Defense Base Act Compensation Blog

The Modern Day DBA Casualty

Average Weekly Wage & Residual Earning Capacity in DBA Cases: Beware Adjuster Sleight of Hand

Posted by defensebaseactcomp on July 26, 2012

Guest Post by Doug Grauel, ESQ  July 26. 2012

DBA insurance companies scurry a lot.

They can’t seem to take a claim, look at it, make a reasoned statement of how they see it, and have a conversation about it. Instead they see a claim coming, so they scurry. The scurrying gets so fast it’s like watching a magician running a shell game. One of the favorite deceptions has to do with Average Weekly Wage (on the front end) or Residual Earning Capacity (sometimes called Residual Functional Capacity) on the back end.

Average Weekly Wage (AWW) is generally thought of as the rate of pay that an injured worker was making at the time that he or she was hurt. Section 10 of the Longshore Act tells you how to calculate AWW–sort of.  For most overseas war zone contractors,  AWW is the amount that you would have earned working at your regular, time-of-injury job for one year, divided by 52.  This means that you include overtime, hazard pay, and all the rest to your base pay, figure out what a “typical” year would have looked like, and divide by 52. Roughly.
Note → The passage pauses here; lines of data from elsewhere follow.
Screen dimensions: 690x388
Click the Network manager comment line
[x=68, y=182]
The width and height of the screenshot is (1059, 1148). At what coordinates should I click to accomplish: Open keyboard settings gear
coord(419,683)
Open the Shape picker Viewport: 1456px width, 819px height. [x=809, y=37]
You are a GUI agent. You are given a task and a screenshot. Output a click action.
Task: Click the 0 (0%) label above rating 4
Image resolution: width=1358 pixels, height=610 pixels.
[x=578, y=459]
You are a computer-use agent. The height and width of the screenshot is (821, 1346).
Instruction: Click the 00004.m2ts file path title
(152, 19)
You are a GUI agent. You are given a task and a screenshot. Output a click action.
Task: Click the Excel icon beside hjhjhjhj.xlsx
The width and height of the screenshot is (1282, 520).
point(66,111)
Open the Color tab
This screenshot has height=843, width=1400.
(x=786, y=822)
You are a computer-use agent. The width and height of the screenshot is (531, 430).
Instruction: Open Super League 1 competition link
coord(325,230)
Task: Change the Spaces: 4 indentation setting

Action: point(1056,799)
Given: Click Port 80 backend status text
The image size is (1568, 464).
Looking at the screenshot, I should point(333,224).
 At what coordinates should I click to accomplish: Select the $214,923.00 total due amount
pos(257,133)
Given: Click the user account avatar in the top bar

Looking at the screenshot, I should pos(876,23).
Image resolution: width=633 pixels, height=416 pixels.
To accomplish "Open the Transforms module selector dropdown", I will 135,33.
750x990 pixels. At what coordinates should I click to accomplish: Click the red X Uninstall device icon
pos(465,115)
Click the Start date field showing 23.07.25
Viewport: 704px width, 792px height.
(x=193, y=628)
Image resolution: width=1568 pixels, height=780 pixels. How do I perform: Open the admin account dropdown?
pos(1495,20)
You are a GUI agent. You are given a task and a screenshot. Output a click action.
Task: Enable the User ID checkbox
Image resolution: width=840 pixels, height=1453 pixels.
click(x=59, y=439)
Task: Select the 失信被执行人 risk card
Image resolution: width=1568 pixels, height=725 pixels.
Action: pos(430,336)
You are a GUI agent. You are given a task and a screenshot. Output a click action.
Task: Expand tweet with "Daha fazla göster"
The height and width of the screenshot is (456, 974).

If you are unlucky enough to get hurt before you have worked a year, then there is issue of possible annual or completion bonuses. Workers who are hurt in the third year of overseas work, even if each year was a one-year stint, have stronger claims for higher wages than workers who get hurt six weeks after they arrive on base. It’s just how the world works.

Carriers love this simple trick:

Overseas contractors often earn enough that their DBA/Longshore compensation rate is the maximum. So if you’re an adjuster, do you bother to figure out the real AWW?   No way: You just say, “This year’s max is $1295.20. The comp rate is 2/3 AWW, which is the same as .666xAWW. So .666xAWW=$1295.20.  Therefore AWW=$1295.20/.666= $1944.74.” But $1944.74×52=$101,126.48.  Plenty of overseas contractors are making more than that if you include hazard pay, overtime, and so on.  So that AWW that the adjuster cooked up is too low. Why should you care, if you get the max rate anyway?

Here’s why: After you get a little medical treatment, suddenly the adjuster sends you a “Labor Market Survey,” claiming that you could be working at $12.00 an hour for 35 hours a week. That’s about $420 per week, or $21,840 per year. So now your comp benefits go down, because the carrier says your comp rate should be 2/3 of the difference between AWW at the time of injury ($1944.74) and your residual earning capacity ($420). $1944.74-$420=$1524.74. $1524.74x.666=$1015.48.

Presto: You lose $1295.20-$1015.48=$279.72 per week, or $14,545.44 per year.

All because the adjuster didn’t want to figure out what your real AWW should be.